■ TASK GOAL:
Please transcribe the Central Park croquet post word for word, from "P.S. Here’s a" to "York Croquet Club.".

— BEGIN PROVIDED PASSAGE —

In living, walking on September 29, 2009 at 6:21 am

We stayed in the city this weekend, and on Saturday went for a walk in Central Park.

As we turned a corner a field full people all dressed in white, came into view. “Oooh! Look they’re playing cricket.  How civilized!” said Isaac. “Funny, whenever I’ve seen cricket matches in the Park they’ve been further south,” I replied.  And just as I had gotten that out, Isaac chuckled and said, “No, not cricket … croquet!”

And he was right.  There, on a perfectly manicured emerald square were a dozen men and women wearing white from the tops of their hats to the soles of their shoes, sipping coffee and warming up for a croquet tournament.  Stumbling upon the match from Alice in Wonderland would have been only slightly more surreal than our real world discovery.

But don’t go running off to the park with your whites and mallet.  As with most highly civilized pursuits there’s a high degree of bureaucracy involved; all players are required to carry a permit.

P.S. Here’s a couple great articles about the croquet, and some information on how to join in.

From the New York Times: Killer Croquet Games in Central Park and Crisp Whites, and the Crack of the Mallet.

And How to Get Involved from the New York Croquet Club.

Short & Sweet

In living, writing on September 23, 2009 at 7:08 am

I’m back, and I’ve got a little something up my sleeve.

— END PROVIDED PASSAGE —
— BEGIN DATA SECTION —

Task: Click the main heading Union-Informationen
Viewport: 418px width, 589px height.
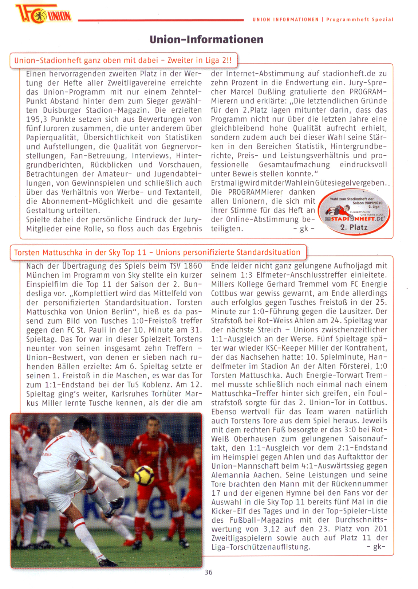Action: point(206,39)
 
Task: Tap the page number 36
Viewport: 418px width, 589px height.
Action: point(208,572)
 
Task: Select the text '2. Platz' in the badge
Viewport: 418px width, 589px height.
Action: point(354,227)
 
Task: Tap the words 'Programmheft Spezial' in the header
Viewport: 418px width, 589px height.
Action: point(360,20)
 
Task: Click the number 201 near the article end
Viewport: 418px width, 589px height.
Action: point(381,529)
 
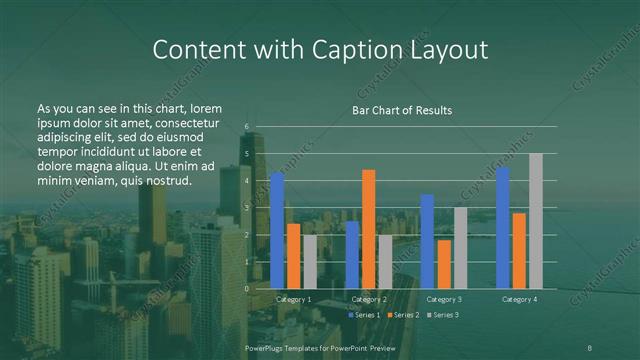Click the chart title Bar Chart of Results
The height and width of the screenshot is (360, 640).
click(402, 110)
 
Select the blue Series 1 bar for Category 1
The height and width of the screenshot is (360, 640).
click(277, 230)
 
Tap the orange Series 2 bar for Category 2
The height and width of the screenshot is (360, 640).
click(369, 229)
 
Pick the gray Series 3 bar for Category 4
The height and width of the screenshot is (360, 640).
click(535, 221)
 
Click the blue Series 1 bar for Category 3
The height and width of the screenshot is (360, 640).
click(427, 241)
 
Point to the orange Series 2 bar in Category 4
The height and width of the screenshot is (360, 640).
click(519, 250)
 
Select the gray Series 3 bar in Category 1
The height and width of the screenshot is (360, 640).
click(309, 261)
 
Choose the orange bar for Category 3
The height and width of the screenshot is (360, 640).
click(443, 264)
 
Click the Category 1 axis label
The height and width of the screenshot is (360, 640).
click(293, 299)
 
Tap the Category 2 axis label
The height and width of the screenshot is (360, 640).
click(368, 299)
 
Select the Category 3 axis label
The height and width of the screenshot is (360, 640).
click(443, 299)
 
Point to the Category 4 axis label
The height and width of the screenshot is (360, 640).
click(519, 299)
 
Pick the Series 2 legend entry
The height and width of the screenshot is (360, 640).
click(404, 315)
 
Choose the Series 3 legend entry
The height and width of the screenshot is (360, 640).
click(443, 315)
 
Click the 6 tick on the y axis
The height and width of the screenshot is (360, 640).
click(246, 126)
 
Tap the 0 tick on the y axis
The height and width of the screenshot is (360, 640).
click(246, 288)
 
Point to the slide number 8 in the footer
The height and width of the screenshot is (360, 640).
click(590, 347)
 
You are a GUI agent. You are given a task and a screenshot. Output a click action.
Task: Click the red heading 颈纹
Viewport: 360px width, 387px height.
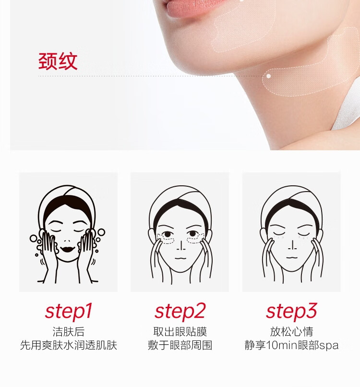(58, 61)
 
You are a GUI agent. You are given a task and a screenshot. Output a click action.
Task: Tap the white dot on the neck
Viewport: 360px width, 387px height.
(269, 76)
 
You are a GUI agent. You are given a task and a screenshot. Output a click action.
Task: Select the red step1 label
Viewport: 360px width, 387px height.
(69, 311)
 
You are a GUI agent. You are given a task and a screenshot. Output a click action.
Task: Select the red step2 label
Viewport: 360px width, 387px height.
(180, 311)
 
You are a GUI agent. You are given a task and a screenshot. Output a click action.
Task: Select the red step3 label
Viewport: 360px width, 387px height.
(291, 311)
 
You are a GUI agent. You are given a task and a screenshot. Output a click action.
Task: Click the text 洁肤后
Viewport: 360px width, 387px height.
(69, 332)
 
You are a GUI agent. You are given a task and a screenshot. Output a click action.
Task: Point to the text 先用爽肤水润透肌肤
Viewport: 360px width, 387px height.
(69, 345)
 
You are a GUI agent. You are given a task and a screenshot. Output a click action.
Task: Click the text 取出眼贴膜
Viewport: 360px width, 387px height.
(180, 332)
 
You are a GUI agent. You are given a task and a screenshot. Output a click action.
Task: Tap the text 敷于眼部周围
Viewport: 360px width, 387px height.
(180, 345)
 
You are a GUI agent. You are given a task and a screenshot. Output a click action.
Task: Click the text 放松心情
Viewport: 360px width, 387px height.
(291, 332)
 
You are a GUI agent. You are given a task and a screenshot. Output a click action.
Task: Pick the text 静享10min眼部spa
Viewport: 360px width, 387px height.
(291, 345)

— END DATA SECTION —

■ ANSWER TO THIS EXERCISE:
P.S. Here’s a couple great articles about the croquet, and some information on how to join in.

From the New York Times: Killer Croquet Games in Central Park and Crisp Whites, and the Crack of the Mallet.

And How to Get Involved from the New York Croquet Club.